- [Required task]: Convert the entries below into a Markdown table with the columns Row and Line, one numbered row per line, and leave out blank lines.

- [Entries shown]:
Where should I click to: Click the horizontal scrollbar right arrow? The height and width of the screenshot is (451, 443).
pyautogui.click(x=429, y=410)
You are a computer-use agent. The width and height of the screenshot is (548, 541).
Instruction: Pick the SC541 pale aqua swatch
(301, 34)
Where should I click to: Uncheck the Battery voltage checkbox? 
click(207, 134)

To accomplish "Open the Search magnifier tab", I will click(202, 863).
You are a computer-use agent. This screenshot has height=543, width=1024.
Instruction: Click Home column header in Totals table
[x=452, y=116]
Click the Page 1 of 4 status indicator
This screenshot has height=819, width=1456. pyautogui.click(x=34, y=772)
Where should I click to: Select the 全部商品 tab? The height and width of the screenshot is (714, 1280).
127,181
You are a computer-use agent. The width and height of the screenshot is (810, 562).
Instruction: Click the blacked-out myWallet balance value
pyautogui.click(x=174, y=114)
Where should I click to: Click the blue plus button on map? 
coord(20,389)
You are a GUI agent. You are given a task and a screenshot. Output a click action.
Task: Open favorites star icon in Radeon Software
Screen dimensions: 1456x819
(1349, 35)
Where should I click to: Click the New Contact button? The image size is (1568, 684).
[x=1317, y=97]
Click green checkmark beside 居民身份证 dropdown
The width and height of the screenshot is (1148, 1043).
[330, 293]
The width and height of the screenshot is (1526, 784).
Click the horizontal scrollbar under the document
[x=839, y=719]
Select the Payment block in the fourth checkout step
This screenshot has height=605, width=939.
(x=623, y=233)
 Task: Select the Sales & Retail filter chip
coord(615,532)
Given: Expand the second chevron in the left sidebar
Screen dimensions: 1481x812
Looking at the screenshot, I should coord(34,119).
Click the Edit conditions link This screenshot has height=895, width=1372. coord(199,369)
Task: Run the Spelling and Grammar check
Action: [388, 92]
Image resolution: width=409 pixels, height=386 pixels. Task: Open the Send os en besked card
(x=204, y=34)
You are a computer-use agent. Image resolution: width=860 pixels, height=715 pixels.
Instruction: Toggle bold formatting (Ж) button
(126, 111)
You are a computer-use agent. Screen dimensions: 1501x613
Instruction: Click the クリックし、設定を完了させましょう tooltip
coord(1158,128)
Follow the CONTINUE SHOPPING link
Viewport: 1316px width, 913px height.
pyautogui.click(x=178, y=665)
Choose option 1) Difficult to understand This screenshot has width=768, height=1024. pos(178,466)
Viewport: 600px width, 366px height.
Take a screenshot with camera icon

- [Task output]:
| Row | Line |
|---|---|
| 1 | Where should I click to: Click the horizontal scrollbar right arrow? The height and width of the screenshot is (451, 443). |
| 2 | pyautogui.click(x=429, y=410) |
| 3 | You are a computer-use agent. The width and height of the screenshot is (548, 541). |
| 4 | Instruction: Pick the SC541 pale aqua swatch |
| 5 | (301, 34) |
| 6 | Where should I click to: Uncheck the Battery voltage checkbox?  |
| 7 | click(207, 134) |
| 8 | To accomplish "Open the Search magnifier tab", I will click(202, 863). |
| 9 | You are a computer-use agent. This screenshot has height=543, width=1024. |
| 10 | Instruction: Click Home column header in Totals table |
| 11 | [x=452, y=116] |
| 12 | Click the Page 1 of 4 status indicator |
| 13 | This screenshot has height=819, width=1456. pyautogui.click(x=34, y=772) |
| 14 | Where should I click to: Select the 全部商品 tab? The height and width of the screenshot is (714, 1280). |
| 15 | 127,181 |
| 16 | You are a computer-use agent. The width and height of the screenshot is (810, 562). |
| 17 | Instruction: Click the blacked-out myWallet balance value |
| 18 | pyautogui.click(x=174, y=114) |
| 19 | Where should I click to: Click the blue plus button on map?  |
| 20 | coord(20,389) |
| 21 | You are a GUI agent. You are given a task and a screenshot. Output a click action. |
| 22 | Task: Open favorites star icon in Radeon Software |
| 23 | Screen dimensions: 1456x819 |
| 24 | (1349, 35) |
| 25 | Where should I click to: Click the New Contact button? The image size is (1568, 684). |
| 26 | [x=1317, y=97] |
| 27 | Click green checkmark beside 居民身份证 dropdown |
| 28 | The width and height of the screenshot is (1148, 1043). |
| 29 | [330, 293] |
| 30 | The width and height of the screenshot is (1526, 784). |
| 31 | Click the horizontal scrollbar under the document |
| 32 | [x=839, y=719] |
| 33 | Select the Payment block in the fourth checkout step |
| 34 | This screenshot has height=605, width=939. |
| 35 | (x=623, y=233) |
| 36 |  Task: Select the Sales & Retail filter chip |
| 37 | coord(615,532) |
| 38 | Given: Expand the second chevron in the left sidebar |
| 39 | Screen dimensions: 1481x812 |
| 40 | Looking at the screenshot, I should coord(34,119). |
| 41 | Click the Edit conditions link This screenshot has height=895, width=1372. coord(199,369) |
| 42 | Task: Run the Spelling and Grammar check |
| 43 | Action: [388, 92] |
| 44 | Image resolution: width=409 pixels, height=386 pixels. Task: Open the Send os en besked card |
| 45 | (x=204, y=34) |
| 46 | You are a computer-use agent. Image resolution: width=860 pixels, height=715 pixels. |
| 47 | Instruction: Toggle bold formatting (Ж) button |
| 48 | (126, 111) |
| 49 | You are a computer-use agent. Screen dimensions: 1501x613 |
| 50 | Instruction: Click the クリックし、設定を完了させましょう tooltip |
| 51 | coord(1158,128) |
| 52 | Follow the CONTINUE SHOPPING link |
| 53 | Viewport: 1316px width, 913px height. |
| 54 | pyautogui.click(x=178, y=665) |
| 55 | Choose option 1) Difficult to understand This screenshot has width=768, height=1024. pos(178,466) |
| 56 | Viewport: 600px width, 366px height. |
| 57 | Take a screenshot with camera icon |